HEDIYELERIN - превод на Български

подаръци
hediye
bir armağan
подаръците
hediye
bir armağan
подарък
hediye
bir armağan
дарби
darby
yetenekleri
derby
hediyeler
armağanlar
дар
bir hediye
bir armağan
dar
bir yetenek
bir lütuf
bir adak
bir nimet
bir lütfü

Примери за използване на Hediyelerin на Турски и техните преводи на Български

{-}
  • Colloquial category close
  • Ecclesiastic category close
  • Ecclesiastic category close
  • Computer category close
Sizlere bayanlara ve erkeklere alınabilecek hediyelerin bir listesini hazırlayacağım.
OR мъже“ и ще ви се покажат всички подаръци за мъже и жени.
Joenun bu tarz hediyelerin hoş olmadığını anlaması gerek.

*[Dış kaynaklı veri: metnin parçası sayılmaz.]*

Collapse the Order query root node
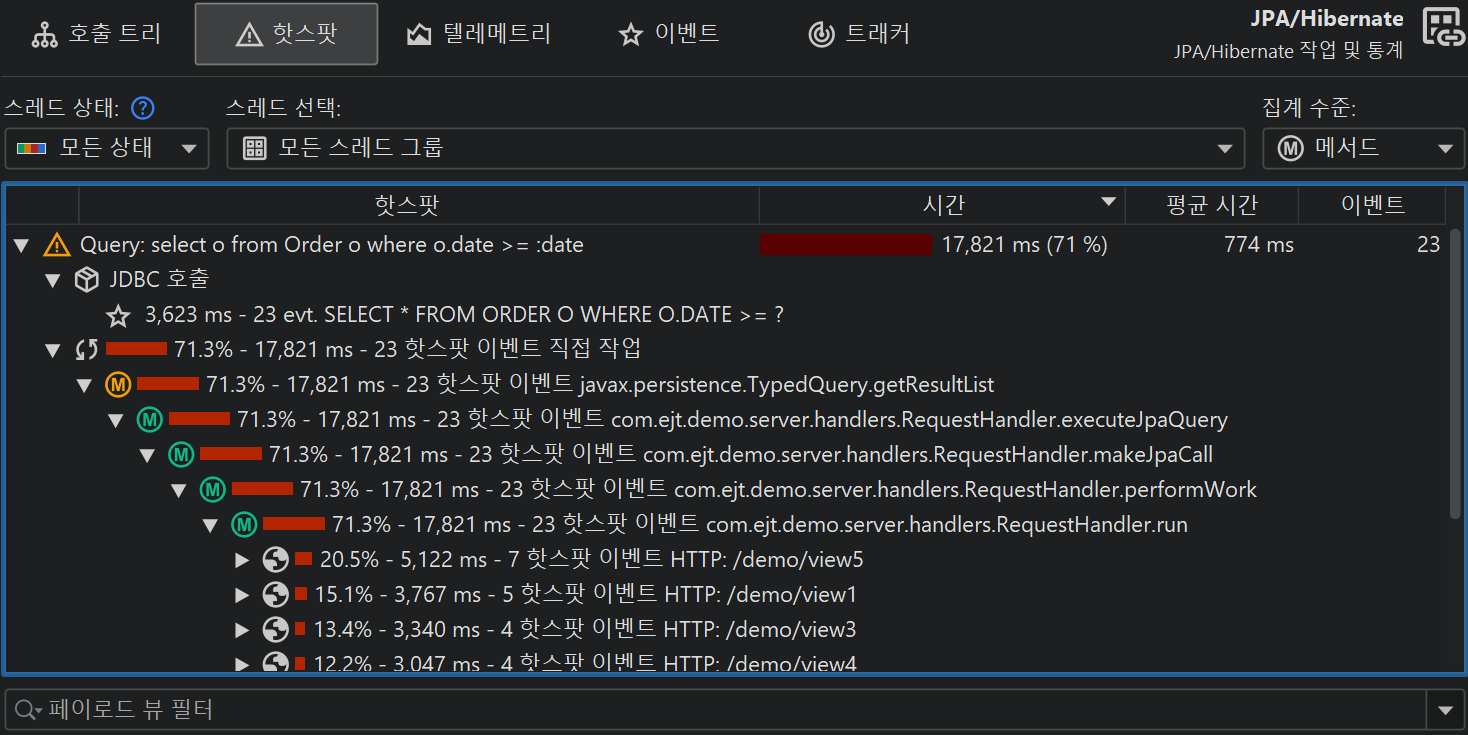click(x=21, y=245)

Е, Джо просто трябва да знае че този вид подарък не е ок.
Bu hediyelerin kaybettiklerimizi kapatacağını mı düşünüyorsun?
Мислиш, че подаръците ти ще заместят това, което сме загубили?
Hadi, Mikey, Hediyelerin var.
Хайде Майки, Имаш подаръци.
Joe Longo bütün hediyelerin bir bedelle geldiği kederli bir dünyada yaşıyor.

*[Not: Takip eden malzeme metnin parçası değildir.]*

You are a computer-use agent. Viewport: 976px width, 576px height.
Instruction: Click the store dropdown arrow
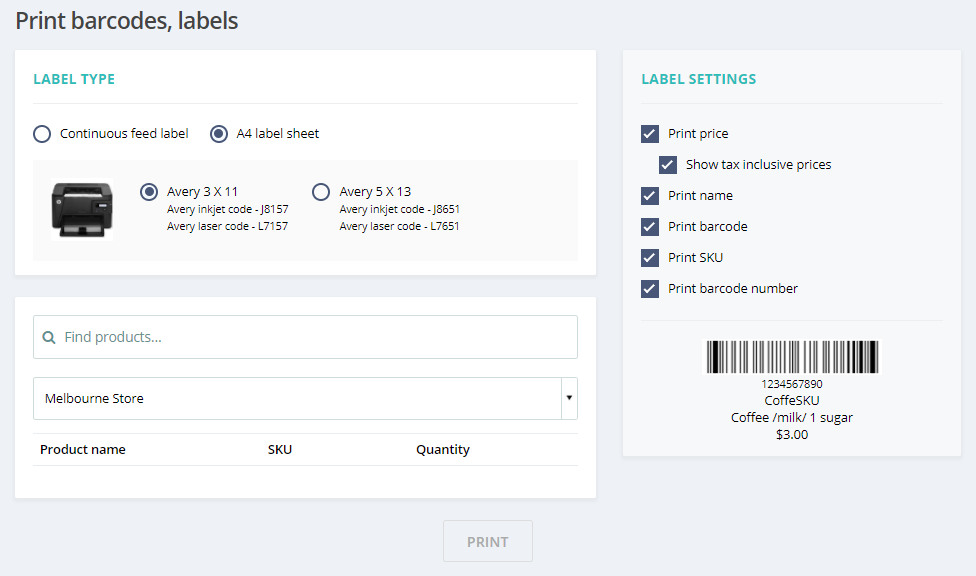(569, 398)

Джо Лонго живее в тъжен, тъжен свят, където всеки подарък идва с някакво условие.
Lenny hediyelerin sorun olmayacağını söylüyor.

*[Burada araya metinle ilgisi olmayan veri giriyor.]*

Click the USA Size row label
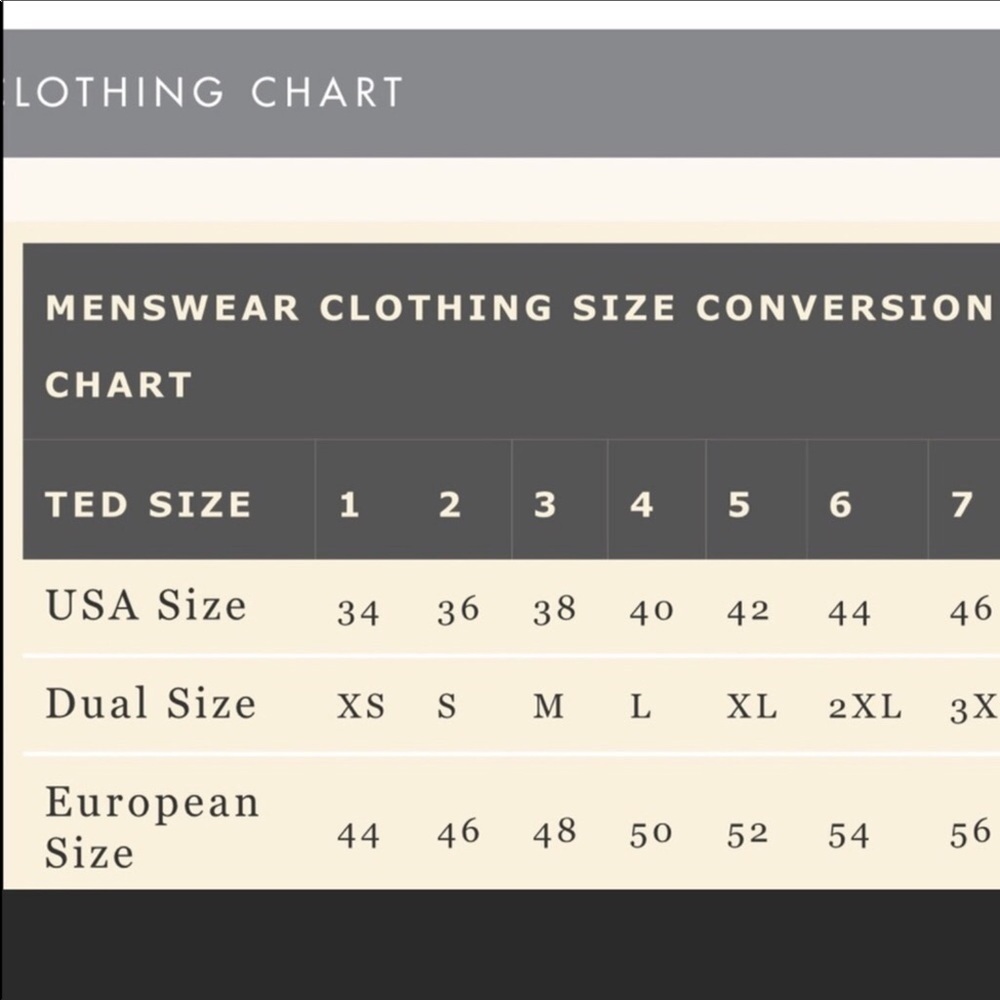This screenshot has height=1000, width=1000. coord(146,605)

Лени каза, че подаръците са нормално нещо.
Ama neden tüm bu hediyelerin hiçbirisini alamadım?
Но защо не получих тези подаръци?
İşte hediyelerin en iyisi geliyor.
Ето го и най-хубавият подарък.
Hediyelerin pahalı veya abartılı olmasına gerek yok- sadece düşünceli ve içtenliğinizin olması yeterli.
Подаръците не е нужно да са големи или скъпи, а дадени от сърце.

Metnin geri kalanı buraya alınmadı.